By Margarita Antidze and Gleb Bryanski
TBILISI/MOSCOW (Reuters) - Russia was close to joining the World Trade Organization after being offered a "take it or leave it" compromise Thursday by its tiny neighbor Georgia, the last holdout in Moscow's tortuous 18-year path to membership of the global trading club.
Russian entry to the WTO would be the biggest step in world trade liberalisation since China joined a decade ago, and the United States and the European Union have urged all sides to try to settle membership terms by the end of this year.
Only Algeria has spent longer trying to negotiate WTO membership, and after a big diplomatic push, trade diplomats say the conditions are so favorable for Russia that it's a case of 'now or never.'
Georgia, like all WTO members, has an effective veto on Russia's membership, and it is the last to agree. Its offer of a compromise deal was the climax of a long and knotty negotiation, overseen by Swiss mediators, about how to handle trade through two breakaway regions of Georgia that are loyal to Russia.
Sergi Kapanadze, deputy foreign minister and the head of Georgia's delegation, said the proposal provides for the electronic exchange of trade data and international monitoring of trade between Russia and the two Georgian regions.
"If Russia accepts this proposal, it will become a WTO member ... there is nothing unacceptable for Russia in this proposal," Kapanadze told Reuters.
"It is the final proposal, it won't and cannot be changed. The game is really over now and it is up to the Russians to decide."
Russian negotiator Maxim Medvedkov said Russia would give its response by early next week.
Georgia's ambassador in Geneva, Zurab Tchiaberashvili, said the fact that Medvedkov was referring the compromise back to Moscow suggested that he accepted it. Previous rounds of talks between Russia and Georgia, which went to war over the disputed regions in 2008, have ended much more fractiously.

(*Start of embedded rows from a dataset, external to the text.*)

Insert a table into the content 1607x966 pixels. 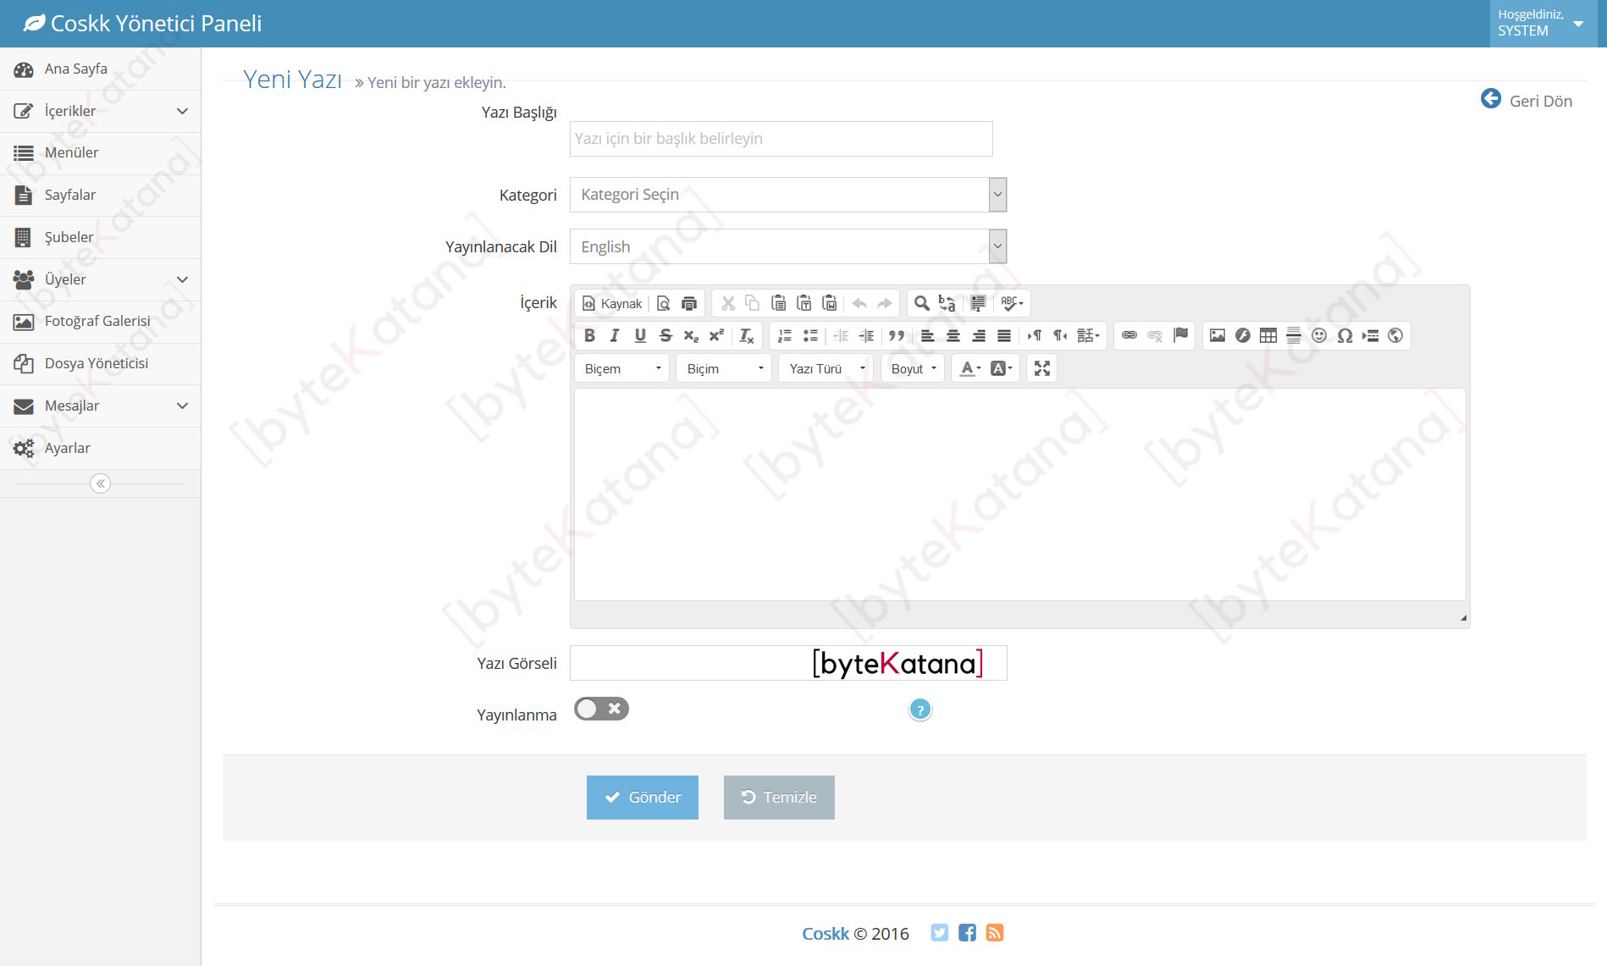1267,336
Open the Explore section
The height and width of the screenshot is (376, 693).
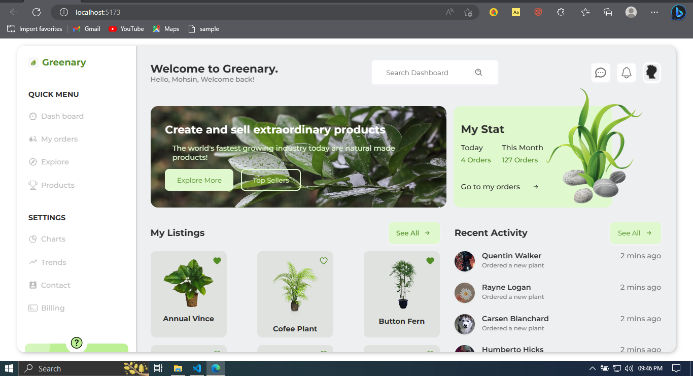[55, 161]
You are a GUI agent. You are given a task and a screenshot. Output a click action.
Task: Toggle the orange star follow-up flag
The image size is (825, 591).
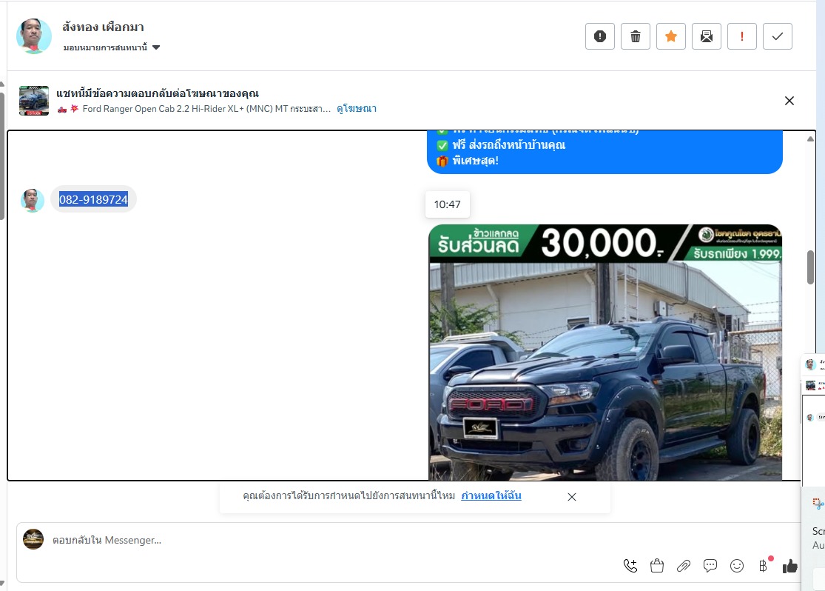pos(671,36)
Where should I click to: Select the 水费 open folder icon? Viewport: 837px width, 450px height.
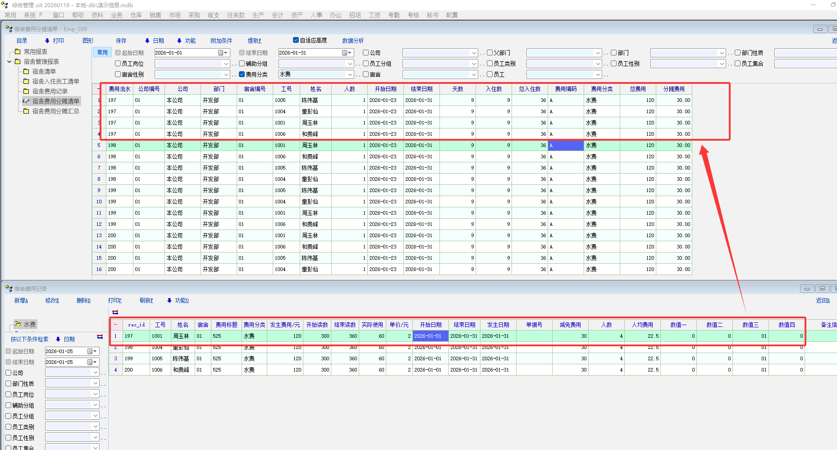tap(18, 324)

Russian WTO membership could bring rapid benefits for Georgian exports such as mineral water and wine, both popular in Russia until the relationship soured.
For Russia, which already has strong exports of oil and gas, the benefits may be slower to materialize, though the World Bank estimates it could increase Russian GDP by 3.3 percent in the medium term.
Advocates of membership say Russian consumers will benefit and Russia will have to become more efficient, making good on the government's mantra of diversification by putting the oil-dominated, state-led economy on a diet of rule-based openness.
Russian opponents of accession say a flood of imports will stifle domestic producers, and Russia may be hit by demands that it give up longstanding policies such as the gas export monopoly enjoyed by Gazprom.
WTO membership would need to be ratified by parliament, but Prime Minister Vladimir Putin has declared himself in favor, saying its benefits outweigh the disadvantages.
A FEW MORE HOOPS
Although Russia may have overcome the most tricky obstacle, it still needs to jump through some hoops that could produce a last-minute stumble, potentially jeopardizing a tight deadline.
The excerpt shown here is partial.